In a recent cybersecurity incident, the popular 2D platformer game BlockBlasters became the vector for a sophisticated malware campaign, compromising the systems of numerous Steam users. The attack was executed through a deceptive patch update, underscoring the growing trend of cybercriminals exploiting trusted gaming platforms to distribute malicious software.
Background on BlockBlasters and the Malicious Patch
Developed by Genesis Interactive, BlockBlasters was released on July 31, 2025, and quickly gained acclaim within the gaming community for its engaging gameplay. However, on August 30, 2025, a patch labeled Build 19799326 was deployed, which unbeknownst to users, contained a multi-stage malware designed to steal sensitive information.
Discovery and Analysis of the Malware
The malicious activity was identified by G Data analysts after their MXDR platform detected unusual behaviors within the game’s patch files. The malware had successfully bypassed Steam’s initial security screenings, allowing it to be distributed widely among players. This incident is part of a disturbing pattern of similar attacks on Steam games, such as the PirateFi and Chemia cases, highlighting the platform’s vulnerability to sophisticated infiltration attempts.
Technical Breakdown of the Infection Mechanism
The malware operates through a complex three-stage infection process:
1. Initial Execution: The process begins with a seemingly harmless batch file named `game2.bat`. This file performs reconnaissance by collecting the user’s IP and location information through legitimate services like ipinfo.io and ip.me. It also scans for installed antivirus products to assess the system’s security defenses.
2. Credential Harvesting: The batch file extracts Steam login credentials, including SteamID, AccountName, PersonaName, and RememberPassword data. This information is then uploaded to a command and control (C2) server at `hxxp://203.188.171.156:30815/upload`.
3. Payload Deployment: The malware uses password-protected ZIP archives (password: 121) to download additional payloads, evading initial detection mechanisms. It deploys VBS loader scripts (`launch1.vbs` and `test.vbs`) that execute further batch files while maintaining stealth through hidden console execution. The `test.bat` component specifically targets browser extensions and cryptocurrency wallet data, indicating a focus on financial information.
Final Payloads and Data Exfiltration
In the final stage, two primary payloads are deployed:
– Client-built2.exe: A Python-compiled backdoor that establishes persistent communication with the C2 infrastructure.
– Block1.exe: Contains the StealC information stealer, which targets multiple browsers, including Google Chrome, Brave Browser, and Microsoft Edge, to extract stored credentials and sensitive information.
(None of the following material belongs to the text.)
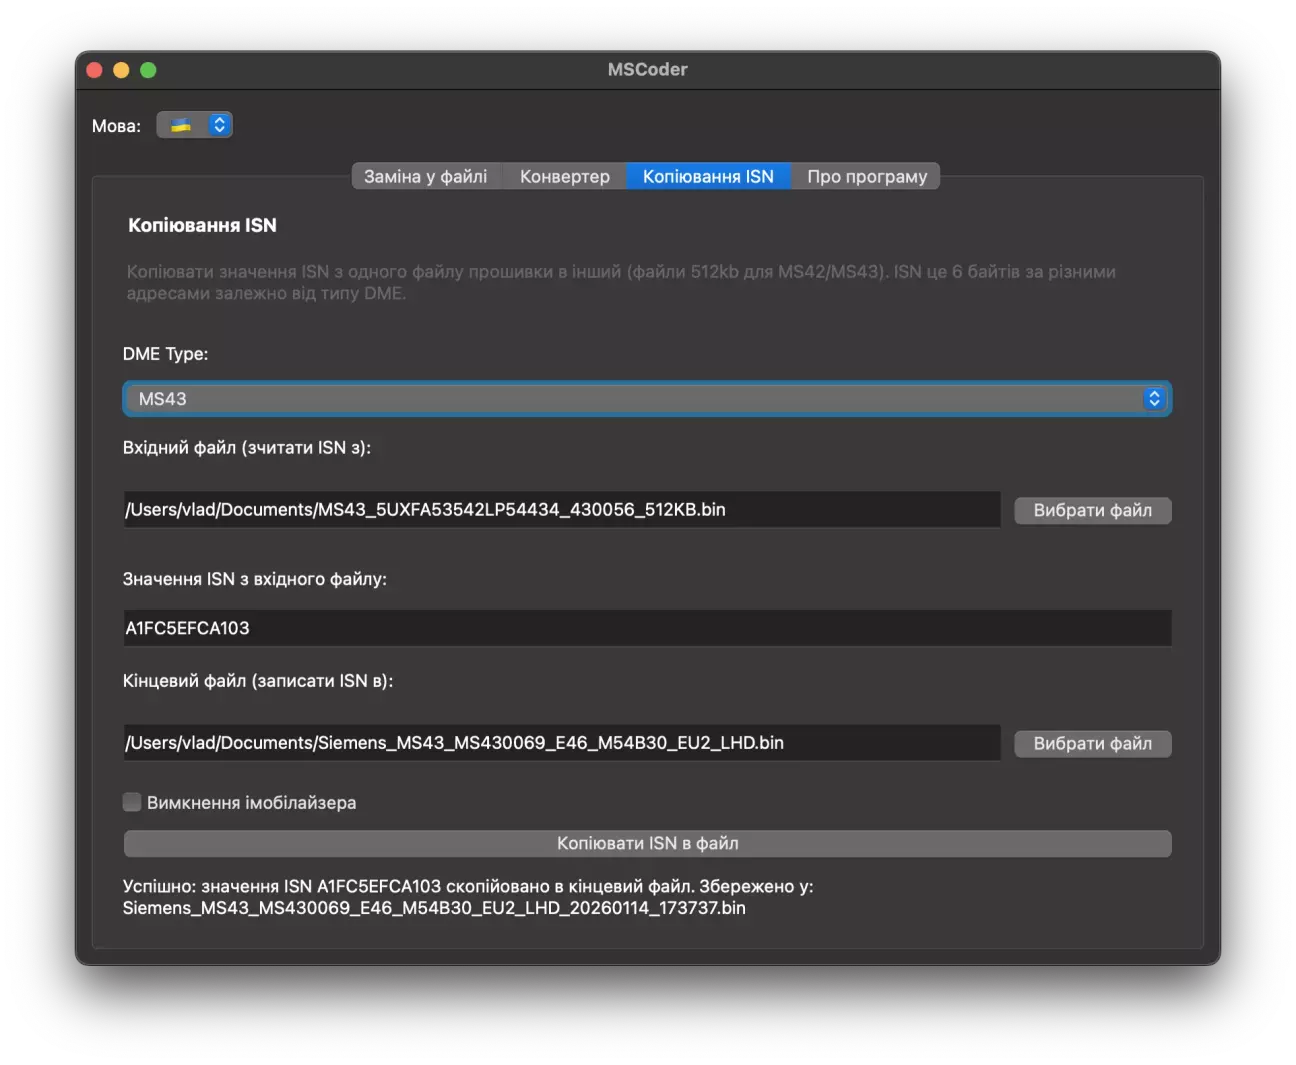1296x1065 pixels.
Task: Open the Мова language dropdown arrows
Action: click(x=219, y=125)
The malware strategically adds its execution directory to Microsoft Defender’s exclusion list using the path `Drive:\SteamLibrary\steamapps\common\BlockBlasters\Engine\Binaries\ThirdParty\Ogg\cwe\`, ensuring continued operation without triggering security alerts.
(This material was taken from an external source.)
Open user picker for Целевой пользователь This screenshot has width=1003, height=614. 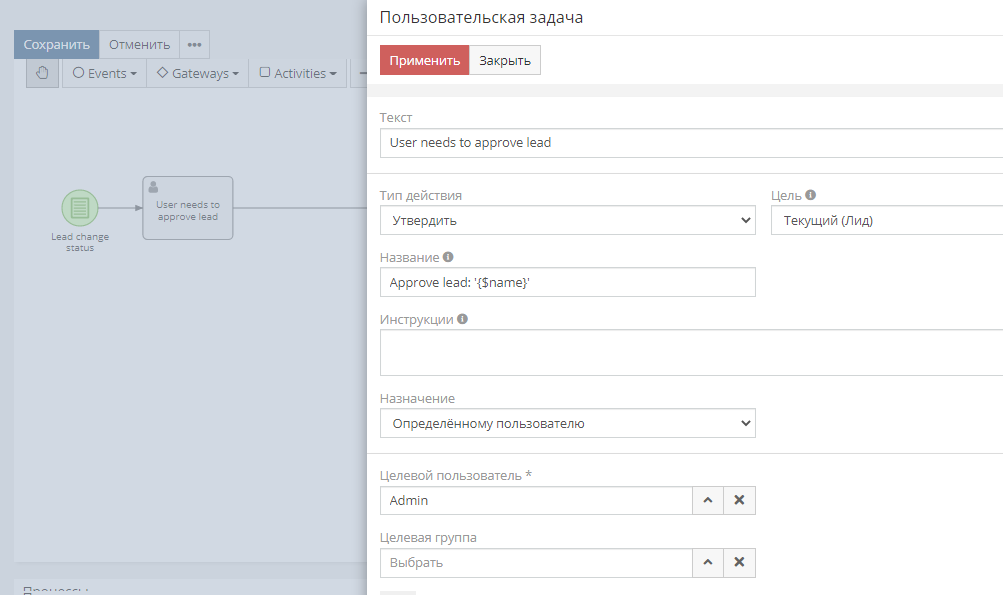(x=708, y=500)
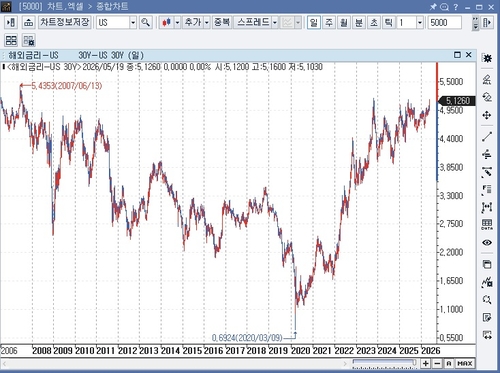Open the chart zoom magnifier tool

(x=487, y=300)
Implications and Recommendations
This incident represents a significant escalation in gaming-focused malware campaigns, as threat actors continue to refine their techniques for distributing malicious payloads through legitimate software distribution channels. The multistage infection process and the range of sensitive data targeted make it a comprehensive information theft operation rather than a simple malware installation.
To protect against such threats, users are advised to:
– Verify Updates: Always ensure that game updates and patches are downloaded from official and trusted sources.
– Monitor System Behavior: Be vigilant for unusual system behavior following an update, such as unexpected requests for credentials or system slowdowns.
– Maintain Security Software: Keep antivirus and anti-malware software up to date to detect and prevent unauthorized activities.
– Regular Backups: Regularly back up important data to mitigate the impact of potential data loss due to malware infections.
By adopting these practices, users can enhance their security posture and reduce the risk of falling victim to similar malware campaigns.